(Stored data entries)
○ ○ ○ ○ ○ ○ ○
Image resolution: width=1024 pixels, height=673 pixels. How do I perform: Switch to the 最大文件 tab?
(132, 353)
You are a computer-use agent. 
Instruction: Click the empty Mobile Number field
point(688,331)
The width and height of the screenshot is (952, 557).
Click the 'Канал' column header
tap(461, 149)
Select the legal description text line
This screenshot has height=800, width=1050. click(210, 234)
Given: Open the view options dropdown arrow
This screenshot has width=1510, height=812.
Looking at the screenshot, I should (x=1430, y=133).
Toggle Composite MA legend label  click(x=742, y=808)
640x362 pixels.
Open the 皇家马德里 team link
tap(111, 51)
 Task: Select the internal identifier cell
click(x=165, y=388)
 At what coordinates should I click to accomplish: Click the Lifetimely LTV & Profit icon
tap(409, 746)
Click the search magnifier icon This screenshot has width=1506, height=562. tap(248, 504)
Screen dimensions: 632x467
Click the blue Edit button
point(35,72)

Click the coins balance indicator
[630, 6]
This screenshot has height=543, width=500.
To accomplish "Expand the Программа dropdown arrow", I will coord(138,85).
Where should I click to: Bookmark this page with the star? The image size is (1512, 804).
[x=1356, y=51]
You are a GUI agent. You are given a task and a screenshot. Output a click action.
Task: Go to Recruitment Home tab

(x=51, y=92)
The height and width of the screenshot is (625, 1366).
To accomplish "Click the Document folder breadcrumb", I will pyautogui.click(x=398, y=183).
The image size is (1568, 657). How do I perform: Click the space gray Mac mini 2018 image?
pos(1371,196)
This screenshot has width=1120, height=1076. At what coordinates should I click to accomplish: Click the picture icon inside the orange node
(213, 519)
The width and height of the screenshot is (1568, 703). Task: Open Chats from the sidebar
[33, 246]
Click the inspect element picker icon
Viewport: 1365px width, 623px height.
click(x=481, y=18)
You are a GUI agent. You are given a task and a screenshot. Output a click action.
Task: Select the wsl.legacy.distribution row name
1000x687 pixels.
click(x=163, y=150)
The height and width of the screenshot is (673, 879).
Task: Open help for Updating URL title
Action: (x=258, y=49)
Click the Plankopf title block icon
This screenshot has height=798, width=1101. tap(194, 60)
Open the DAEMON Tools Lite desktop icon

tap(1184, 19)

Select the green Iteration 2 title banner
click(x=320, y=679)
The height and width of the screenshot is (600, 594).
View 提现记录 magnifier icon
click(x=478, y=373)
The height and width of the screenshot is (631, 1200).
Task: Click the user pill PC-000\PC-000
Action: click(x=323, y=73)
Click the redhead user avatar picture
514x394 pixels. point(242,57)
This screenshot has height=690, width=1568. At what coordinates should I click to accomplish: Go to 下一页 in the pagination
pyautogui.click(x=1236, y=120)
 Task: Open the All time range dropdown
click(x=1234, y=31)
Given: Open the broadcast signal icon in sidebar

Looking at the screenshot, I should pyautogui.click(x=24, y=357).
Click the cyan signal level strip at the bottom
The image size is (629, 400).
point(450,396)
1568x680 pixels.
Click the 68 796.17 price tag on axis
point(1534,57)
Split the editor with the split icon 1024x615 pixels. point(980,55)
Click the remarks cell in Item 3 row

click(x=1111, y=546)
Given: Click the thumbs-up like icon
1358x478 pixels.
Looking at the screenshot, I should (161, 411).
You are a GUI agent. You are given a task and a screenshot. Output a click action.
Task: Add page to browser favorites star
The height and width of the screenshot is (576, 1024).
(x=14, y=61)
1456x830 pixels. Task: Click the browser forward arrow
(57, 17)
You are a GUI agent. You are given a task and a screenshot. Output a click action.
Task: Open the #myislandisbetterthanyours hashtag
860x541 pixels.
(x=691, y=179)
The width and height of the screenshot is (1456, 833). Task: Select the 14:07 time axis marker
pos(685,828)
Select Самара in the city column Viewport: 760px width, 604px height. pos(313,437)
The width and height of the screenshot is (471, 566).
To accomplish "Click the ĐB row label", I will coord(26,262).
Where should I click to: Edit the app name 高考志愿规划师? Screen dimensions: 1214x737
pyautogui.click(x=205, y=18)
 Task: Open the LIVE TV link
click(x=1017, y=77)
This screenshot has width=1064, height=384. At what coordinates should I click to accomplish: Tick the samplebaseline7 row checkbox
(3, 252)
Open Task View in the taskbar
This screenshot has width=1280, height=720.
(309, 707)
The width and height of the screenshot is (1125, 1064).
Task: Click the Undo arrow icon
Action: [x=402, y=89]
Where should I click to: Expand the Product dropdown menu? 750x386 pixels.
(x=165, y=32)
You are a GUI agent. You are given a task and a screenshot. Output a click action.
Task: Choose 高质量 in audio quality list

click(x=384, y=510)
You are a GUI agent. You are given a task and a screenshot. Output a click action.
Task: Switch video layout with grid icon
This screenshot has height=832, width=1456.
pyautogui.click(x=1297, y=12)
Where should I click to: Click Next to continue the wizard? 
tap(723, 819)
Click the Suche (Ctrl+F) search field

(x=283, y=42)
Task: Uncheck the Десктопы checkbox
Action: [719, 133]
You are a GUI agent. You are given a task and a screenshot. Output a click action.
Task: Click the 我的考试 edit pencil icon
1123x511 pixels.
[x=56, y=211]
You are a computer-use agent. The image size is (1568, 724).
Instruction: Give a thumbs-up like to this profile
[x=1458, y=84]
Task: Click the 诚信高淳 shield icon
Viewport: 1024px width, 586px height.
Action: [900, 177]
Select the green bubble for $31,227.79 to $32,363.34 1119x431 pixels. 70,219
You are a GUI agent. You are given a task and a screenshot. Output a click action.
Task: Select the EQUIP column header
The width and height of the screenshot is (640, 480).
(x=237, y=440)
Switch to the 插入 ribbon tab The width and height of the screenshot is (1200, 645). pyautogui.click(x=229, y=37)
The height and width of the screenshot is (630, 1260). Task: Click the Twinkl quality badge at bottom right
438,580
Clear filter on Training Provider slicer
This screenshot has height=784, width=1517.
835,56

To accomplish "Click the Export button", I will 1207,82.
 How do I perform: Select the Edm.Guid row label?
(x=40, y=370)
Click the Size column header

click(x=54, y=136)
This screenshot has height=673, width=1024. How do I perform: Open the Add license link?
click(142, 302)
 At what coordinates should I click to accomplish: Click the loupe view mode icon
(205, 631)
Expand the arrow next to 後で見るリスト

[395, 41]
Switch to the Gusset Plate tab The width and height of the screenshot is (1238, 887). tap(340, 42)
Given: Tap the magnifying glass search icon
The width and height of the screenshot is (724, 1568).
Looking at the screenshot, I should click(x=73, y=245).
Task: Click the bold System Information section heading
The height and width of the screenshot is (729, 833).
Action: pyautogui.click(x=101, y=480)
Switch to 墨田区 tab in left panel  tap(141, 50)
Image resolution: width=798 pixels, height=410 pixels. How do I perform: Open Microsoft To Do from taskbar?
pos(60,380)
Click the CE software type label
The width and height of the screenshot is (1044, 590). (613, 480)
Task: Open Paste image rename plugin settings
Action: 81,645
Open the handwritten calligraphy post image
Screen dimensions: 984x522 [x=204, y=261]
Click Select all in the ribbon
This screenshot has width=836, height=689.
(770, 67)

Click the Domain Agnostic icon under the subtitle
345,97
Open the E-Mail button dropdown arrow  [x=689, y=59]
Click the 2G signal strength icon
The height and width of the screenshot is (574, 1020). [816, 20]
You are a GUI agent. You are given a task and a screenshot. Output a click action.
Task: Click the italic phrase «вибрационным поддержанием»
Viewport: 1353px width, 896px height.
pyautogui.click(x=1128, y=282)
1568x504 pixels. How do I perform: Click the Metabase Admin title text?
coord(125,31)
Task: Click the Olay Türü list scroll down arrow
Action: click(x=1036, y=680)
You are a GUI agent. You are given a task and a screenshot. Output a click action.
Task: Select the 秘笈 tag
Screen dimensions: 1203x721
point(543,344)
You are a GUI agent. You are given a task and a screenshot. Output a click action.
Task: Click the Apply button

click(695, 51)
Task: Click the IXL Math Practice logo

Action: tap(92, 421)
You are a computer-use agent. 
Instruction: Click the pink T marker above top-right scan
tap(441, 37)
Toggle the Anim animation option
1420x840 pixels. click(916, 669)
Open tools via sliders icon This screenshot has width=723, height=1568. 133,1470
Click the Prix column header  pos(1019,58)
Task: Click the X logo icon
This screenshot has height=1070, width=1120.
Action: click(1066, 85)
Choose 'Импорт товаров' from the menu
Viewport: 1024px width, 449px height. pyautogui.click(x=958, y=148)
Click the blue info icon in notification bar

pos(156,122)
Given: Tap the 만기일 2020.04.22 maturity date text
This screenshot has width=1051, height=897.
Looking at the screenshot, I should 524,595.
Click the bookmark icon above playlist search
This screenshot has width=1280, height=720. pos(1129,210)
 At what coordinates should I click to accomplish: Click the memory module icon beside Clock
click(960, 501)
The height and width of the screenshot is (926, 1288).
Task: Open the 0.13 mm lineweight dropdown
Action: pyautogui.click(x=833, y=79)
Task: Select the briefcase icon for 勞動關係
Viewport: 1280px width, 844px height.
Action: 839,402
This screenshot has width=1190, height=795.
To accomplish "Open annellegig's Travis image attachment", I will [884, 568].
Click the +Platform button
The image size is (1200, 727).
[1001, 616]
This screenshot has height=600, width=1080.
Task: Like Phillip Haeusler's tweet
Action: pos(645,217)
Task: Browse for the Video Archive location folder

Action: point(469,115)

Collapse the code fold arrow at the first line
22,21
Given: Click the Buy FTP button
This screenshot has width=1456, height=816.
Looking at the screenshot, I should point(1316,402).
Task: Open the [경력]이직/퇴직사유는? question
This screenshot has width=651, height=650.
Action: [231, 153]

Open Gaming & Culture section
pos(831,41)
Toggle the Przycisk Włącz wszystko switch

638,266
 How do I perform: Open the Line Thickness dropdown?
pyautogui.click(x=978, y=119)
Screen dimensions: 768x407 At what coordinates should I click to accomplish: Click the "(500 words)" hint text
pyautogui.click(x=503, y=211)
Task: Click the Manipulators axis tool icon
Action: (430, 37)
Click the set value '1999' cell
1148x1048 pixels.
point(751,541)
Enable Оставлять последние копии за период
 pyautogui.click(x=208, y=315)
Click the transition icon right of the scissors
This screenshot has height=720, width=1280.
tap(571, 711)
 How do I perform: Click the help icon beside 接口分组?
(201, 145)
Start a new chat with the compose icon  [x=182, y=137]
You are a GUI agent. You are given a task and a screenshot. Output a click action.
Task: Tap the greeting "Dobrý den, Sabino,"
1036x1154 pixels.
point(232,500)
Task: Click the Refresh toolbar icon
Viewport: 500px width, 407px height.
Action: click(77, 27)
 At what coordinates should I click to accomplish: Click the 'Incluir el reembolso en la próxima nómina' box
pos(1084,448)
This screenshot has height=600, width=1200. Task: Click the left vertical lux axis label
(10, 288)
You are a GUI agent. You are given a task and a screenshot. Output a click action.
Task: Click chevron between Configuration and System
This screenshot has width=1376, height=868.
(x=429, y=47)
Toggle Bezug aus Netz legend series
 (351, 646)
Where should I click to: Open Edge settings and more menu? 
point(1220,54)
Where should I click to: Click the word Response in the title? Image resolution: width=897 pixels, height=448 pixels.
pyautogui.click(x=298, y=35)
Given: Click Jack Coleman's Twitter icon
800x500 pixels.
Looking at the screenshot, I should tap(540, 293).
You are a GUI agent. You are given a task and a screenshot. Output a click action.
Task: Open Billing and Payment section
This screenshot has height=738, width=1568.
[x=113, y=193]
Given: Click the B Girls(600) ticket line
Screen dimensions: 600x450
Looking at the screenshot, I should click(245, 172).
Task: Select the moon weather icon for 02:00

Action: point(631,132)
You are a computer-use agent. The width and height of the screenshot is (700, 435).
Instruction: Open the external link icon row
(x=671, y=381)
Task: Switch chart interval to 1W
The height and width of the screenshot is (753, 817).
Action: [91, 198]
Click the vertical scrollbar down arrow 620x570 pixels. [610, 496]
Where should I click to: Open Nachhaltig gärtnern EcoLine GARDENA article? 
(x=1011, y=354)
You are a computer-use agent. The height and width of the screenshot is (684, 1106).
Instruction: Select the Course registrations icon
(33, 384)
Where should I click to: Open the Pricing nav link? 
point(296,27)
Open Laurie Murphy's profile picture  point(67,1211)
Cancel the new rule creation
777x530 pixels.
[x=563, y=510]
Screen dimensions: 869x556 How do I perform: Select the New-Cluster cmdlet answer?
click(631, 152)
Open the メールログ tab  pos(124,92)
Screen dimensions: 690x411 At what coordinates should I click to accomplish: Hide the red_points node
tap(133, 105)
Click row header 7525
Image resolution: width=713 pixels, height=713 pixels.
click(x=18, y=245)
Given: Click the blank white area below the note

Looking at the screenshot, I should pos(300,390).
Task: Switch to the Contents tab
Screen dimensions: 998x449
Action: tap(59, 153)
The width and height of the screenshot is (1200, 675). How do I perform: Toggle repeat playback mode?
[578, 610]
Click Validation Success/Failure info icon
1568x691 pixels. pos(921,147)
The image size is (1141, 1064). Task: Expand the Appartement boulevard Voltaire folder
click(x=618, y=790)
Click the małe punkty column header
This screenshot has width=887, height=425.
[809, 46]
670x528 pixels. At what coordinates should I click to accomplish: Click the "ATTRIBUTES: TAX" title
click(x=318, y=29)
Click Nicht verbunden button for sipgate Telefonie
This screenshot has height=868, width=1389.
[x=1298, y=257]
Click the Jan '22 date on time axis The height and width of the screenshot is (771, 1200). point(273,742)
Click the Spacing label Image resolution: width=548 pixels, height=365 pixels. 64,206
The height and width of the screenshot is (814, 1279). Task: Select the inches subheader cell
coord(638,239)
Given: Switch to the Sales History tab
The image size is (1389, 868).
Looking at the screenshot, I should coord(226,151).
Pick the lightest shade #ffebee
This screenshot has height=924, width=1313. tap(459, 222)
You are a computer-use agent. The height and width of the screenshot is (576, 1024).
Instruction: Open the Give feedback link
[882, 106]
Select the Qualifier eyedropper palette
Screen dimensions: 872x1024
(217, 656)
○ ○ ○ ○ ○ ○ ○
■ Problem to solve:
Run a filter over the data above and keep each line that contains the word "System".

■ Answer area:
Task: Click the bold System Information section heading
Task: Click chevron between Configuration and System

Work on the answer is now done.